_Assignment_
Set down the records again, keeping each line exactly as it is.

[Provided records — start]

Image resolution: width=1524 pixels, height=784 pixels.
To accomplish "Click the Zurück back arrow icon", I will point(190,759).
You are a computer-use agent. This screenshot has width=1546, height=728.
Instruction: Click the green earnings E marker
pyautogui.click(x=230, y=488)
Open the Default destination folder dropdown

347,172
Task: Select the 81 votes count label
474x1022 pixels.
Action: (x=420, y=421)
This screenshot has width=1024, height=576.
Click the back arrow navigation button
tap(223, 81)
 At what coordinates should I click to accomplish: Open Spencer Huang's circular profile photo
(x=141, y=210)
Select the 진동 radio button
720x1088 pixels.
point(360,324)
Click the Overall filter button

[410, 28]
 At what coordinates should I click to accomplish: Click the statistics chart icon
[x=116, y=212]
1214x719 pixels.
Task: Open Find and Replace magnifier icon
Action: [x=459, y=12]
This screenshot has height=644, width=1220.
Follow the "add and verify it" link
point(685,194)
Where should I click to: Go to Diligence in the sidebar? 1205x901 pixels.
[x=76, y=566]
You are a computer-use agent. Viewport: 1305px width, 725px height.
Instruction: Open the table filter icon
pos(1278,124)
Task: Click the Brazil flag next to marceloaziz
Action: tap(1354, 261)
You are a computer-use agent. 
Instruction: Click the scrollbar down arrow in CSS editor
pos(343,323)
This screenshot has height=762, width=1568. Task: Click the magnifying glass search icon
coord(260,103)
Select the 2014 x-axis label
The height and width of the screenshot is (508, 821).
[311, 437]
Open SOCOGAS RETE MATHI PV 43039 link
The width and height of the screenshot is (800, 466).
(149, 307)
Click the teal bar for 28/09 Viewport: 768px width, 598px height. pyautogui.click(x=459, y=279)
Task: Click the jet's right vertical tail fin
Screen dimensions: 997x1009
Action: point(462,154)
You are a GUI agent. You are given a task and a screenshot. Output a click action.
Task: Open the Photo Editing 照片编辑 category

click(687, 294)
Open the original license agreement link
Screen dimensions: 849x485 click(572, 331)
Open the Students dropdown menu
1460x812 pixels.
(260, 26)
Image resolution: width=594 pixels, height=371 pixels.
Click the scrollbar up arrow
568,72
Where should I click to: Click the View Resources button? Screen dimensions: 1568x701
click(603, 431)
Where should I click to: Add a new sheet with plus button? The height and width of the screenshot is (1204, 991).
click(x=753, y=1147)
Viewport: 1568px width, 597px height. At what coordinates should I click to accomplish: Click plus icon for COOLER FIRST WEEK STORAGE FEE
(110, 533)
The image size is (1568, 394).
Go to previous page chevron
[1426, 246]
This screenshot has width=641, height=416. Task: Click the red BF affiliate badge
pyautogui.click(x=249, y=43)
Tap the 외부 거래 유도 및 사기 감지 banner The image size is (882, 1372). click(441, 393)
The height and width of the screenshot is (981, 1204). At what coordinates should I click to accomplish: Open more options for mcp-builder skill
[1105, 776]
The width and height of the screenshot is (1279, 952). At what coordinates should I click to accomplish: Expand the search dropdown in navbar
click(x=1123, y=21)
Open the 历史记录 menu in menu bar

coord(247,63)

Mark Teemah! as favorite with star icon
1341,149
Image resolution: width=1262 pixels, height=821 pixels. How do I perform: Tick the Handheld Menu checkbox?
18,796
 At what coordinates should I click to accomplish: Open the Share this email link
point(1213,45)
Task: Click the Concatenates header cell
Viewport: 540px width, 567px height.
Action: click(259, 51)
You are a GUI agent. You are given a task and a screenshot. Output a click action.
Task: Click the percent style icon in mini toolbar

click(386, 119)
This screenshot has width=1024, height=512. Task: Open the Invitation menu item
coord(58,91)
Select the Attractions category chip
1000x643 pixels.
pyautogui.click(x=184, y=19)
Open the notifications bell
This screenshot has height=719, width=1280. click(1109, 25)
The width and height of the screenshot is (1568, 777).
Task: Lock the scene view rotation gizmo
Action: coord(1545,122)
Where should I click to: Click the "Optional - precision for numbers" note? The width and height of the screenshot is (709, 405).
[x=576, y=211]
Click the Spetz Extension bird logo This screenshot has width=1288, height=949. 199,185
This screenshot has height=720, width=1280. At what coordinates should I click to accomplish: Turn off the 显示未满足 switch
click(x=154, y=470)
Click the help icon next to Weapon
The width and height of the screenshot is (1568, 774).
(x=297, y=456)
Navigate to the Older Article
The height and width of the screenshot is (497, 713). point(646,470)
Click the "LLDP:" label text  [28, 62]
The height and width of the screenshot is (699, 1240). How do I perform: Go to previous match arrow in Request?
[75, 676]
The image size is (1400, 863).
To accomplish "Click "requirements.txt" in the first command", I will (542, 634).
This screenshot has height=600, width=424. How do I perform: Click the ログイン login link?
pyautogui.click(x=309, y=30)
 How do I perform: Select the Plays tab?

[Provided records — finish]

_Written response_
Image resolution: width=1524 pixels, height=784 pixels.
To accomplish "Click the Zurück back arrow icon", I will point(190,759).
You are a computer-use agent. This screenshot has width=1546, height=728.
Instruction: Click the green earnings E marker
pyautogui.click(x=230, y=488)
Open the Default destination folder dropdown

347,172
Task: Select the 81 votes count label
474x1022 pixels.
Action: (x=420, y=421)
This screenshot has width=1024, height=576.
Click the back arrow navigation button
tap(223, 81)
 At what coordinates should I click to accomplish: Open Spencer Huang's circular profile photo
(x=141, y=210)
Select the 진동 radio button
720x1088 pixels.
point(360,324)
Click the Overall filter button

[410, 28]
 At what coordinates should I click to accomplish: Click the statistics chart icon
[x=116, y=212]
1214x719 pixels.
Task: Open Find and Replace magnifier icon
Action: [x=459, y=12]
This screenshot has height=644, width=1220.
Follow the "add and verify it" link
point(685,194)
Where should I click to: Go to Diligence in the sidebar? 1205x901 pixels.
[x=76, y=566]
You are a computer-use agent. Viewport: 1305px width, 725px height.
Instruction: Open the table filter icon
pos(1278,124)
Task: Click the Brazil flag next to marceloaziz
Action: tap(1354, 261)
You are a computer-use agent. 
Instruction: Click the scrollbar down arrow in CSS editor
pos(343,323)
This screenshot has height=762, width=1568. Task: Click the magnifying glass search icon
coord(260,103)
Select the 2014 x-axis label
The height and width of the screenshot is (508, 821).
[311, 437]
Open SOCOGAS RETE MATHI PV 43039 link
The width and height of the screenshot is (800, 466).
(149, 307)
Click the teal bar for 28/09 Viewport: 768px width, 598px height. pyautogui.click(x=459, y=279)
Task: Click the jet's right vertical tail fin
Screen dimensions: 997x1009
Action: point(462,154)
You are a GUI agent. You are given a task and a screenshot. Output a click action.
Task: Open the Photo Editing 照片编辑 category

click(687, 294)
Open the original license agreement link
Screen dimensions: 849x485 click(572, 331)
Open the Students dropdown menu
1460x812 pixels.
(260, 26)
Image resolution: width=594 pixels, height=371 pixels.
Click the scrollbar up arrow
568,72
Where should I click to: Click the View Resources button? Screen dimensions: 1568x701
click(603, 431)
Where should I click to: Add a new sheet with plus button? The height and width of the screenshot is (1204, 991).
click(x=753, y=1147)
Viewport: 1568px width, 597px height. At what coordinates should I click to accomplish: Click plus icon for COOLER FIRST WEEK STORAGE FEE
(110, 533)
The image size is (1568, 394).
Go to previous page chevron
[1426, 246]
This screenshot has width=641, height=416. Task: Click the red BF affiliate badge
pyautogui.click(x=249, y=43)
Tap the 외부 거래 유도 및 사기 감지 banner The image size is (882, 1372). click(441, 393)
The height and width of the screenshot is (981, 1204). At what coordinates should I click to accomplish: Open more options for mcp-builder skill
[1105, 776]
The width and height of the screenshot is (1279, 952). At what coordinates should I click to accomplish: Expand the search dropdown in navbar
click(x=1123, y=21)
Open the 历史记录 menu in menu bar

coord(247,63)

Mark Teemah! as favorite with star icon
1341,149
Image resolution: width=1262 pixels, height=821 pixels. How do I perform: Tick the Handheld Menu checkbox?
18,796
 At what coordinates should I click to accomplish: Open the Share this email link
point(1213,45)
Task: Click the Concatenates header cell
Viewport: 540px width, 567px height.
Action: click(259, 51)
You are a GUI agent. You are given a task and a screenshot. Output a click action.
Task: Click the percent style icon in mini toolbar

click(386, 119)
This screenshot has width=1024, height=512. Task: Open the Invitation menu item
coord(58,91)
Select the Attractions category chip
1000x643 pixels.
pyautogui.click(x=184, y=19)
Open the notifications bell
This screenshot has height=719, width=1280. click(1109, 25)
The width and height of the screenshot is (1568, 777).
Task: Lock the scene view rotation gizmo
Action: coord(1545,122)
Where should I click to: Click the "Optional - precision for numbers" note? The width and height of the screenshot is (709, 405).
[x=576, y=211]
Click the Spetz Extension bird logo This screenshot has width=1288, height=949. 199,185
This screenshot has height=720, width=1280. At what coordinates should I click to accomplish: Turn off the 显示未满足 switch
click(x=154, y=470)
Click the help icon next to Weapon
The width and height of the screenshot is (1568, 774).
(x=297, y=456)
Navigate to the Older Article
The height and width of the screenshot is (497, 713). point(646,470)
Click the "LLDP:" label text  [28, 62]
The height and width of the screenshot is (699, 1240). How do I perform: Go to previous match arrow in Request?
[75, 676]
The image size is (1400, 863).
To accomplish "Click "requirements.txt" in the first command", I will (542, 634).
This screenshot has height=600, width=424. How do I perform: Click the ログイン login link?
pyautogui.click(x=309, y=30)
 How do I perform: Select the Plays tab?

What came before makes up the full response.